To see this, observe that the condition that tells us that a substring s[i .. j] is the kind we're looking for is that
net[i .. j] = 0.
Adding net[1 .. i-1] to both sides of this equation gives
net[1 .. i-1] + net[i .. j] = net[1 .. i-1]
with the LHS then simplifying to just
net[1 .. j] = net[1 .. i-1]
Algorithm
That means that we can create a table containing two entries (first position seen and last position seen) for each possible distinct value that we could get as we calculate a running sum of net values. This running total could range as low as -n (if every character is a consonant) or as high as n (if every character is a vowel), so there are at most 2n+1 distinct such sums in total, so we'll need that many rows in our table. We then march through the string from left to right calculating a running total net value, and updating the pair in the table that corresponds to the current running total, noticing whenever this update produces a new, maximum-length substring. In pseudocode, with zero-based array indices and using separate arrays to hold the elements in each pair:
- Create 2 arrays of length 2n+1, first[] and last[], initially containing all -2s, except for first[n] which is -1. (Need to use -2 as a sentinel since -1 is actually a valid value!)

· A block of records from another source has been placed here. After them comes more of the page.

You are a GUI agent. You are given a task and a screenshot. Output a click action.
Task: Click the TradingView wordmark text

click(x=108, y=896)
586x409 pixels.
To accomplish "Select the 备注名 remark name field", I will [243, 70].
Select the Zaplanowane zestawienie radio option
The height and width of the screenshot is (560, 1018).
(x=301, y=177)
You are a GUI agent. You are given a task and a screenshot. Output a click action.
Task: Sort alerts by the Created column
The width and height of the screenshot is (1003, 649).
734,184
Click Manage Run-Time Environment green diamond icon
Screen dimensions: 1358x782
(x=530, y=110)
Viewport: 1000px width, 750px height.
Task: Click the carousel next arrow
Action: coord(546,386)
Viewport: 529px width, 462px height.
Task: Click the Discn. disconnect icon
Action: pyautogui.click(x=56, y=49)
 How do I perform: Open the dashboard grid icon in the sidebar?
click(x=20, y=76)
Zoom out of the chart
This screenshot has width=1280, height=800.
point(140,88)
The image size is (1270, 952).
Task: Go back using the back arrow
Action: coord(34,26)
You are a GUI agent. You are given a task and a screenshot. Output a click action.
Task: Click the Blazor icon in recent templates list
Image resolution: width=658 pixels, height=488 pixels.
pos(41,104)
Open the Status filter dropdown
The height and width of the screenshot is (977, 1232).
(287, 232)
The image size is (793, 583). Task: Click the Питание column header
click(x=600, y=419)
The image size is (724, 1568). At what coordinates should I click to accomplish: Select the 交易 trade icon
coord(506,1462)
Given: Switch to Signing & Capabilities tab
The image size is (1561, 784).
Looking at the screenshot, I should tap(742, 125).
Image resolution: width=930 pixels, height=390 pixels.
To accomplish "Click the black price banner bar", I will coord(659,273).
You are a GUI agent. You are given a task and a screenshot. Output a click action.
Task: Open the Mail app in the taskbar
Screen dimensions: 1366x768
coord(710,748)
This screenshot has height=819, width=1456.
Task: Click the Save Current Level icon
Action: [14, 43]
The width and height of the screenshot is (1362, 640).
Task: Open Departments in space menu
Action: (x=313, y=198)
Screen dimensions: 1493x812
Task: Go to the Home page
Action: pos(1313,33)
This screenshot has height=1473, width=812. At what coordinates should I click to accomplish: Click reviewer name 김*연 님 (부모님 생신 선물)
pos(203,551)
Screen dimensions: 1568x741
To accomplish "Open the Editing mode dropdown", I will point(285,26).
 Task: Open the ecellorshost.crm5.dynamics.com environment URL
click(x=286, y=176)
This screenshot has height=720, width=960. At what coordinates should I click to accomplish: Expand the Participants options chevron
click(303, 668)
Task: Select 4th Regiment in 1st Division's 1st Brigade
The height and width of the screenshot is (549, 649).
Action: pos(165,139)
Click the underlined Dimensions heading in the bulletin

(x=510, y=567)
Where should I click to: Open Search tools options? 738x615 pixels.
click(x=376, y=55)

- Set bestFirst = bestLast = bestLen = -1.
- Set the running total t = n. (n "means" 0; using this bias just means we can use the running total directly as a nonnegative-valued index into the arrays without having to repeatedly add an offset to it.)
- For i from 0 to n-1:
- If s[i] is a vowel, increment t, otherwise decrement t.
- If first[t] is -2:
- Otherwise:
- Set last[t] = i.
- If last[t] - first[t] > bestLen:
- Set bestLen = last[t] - first[t].
- Set bestFirst = first[t] + 1.
- Set bestLast = last[t].
A maximum-length range will be returned in (bestFirst, bestLast), or if no such range exists, these variables will both be -1.
I remember seeing this solution, or one very similar to it, somewhere on SO a while back -- if anyone can find it, I'll gladly link to it.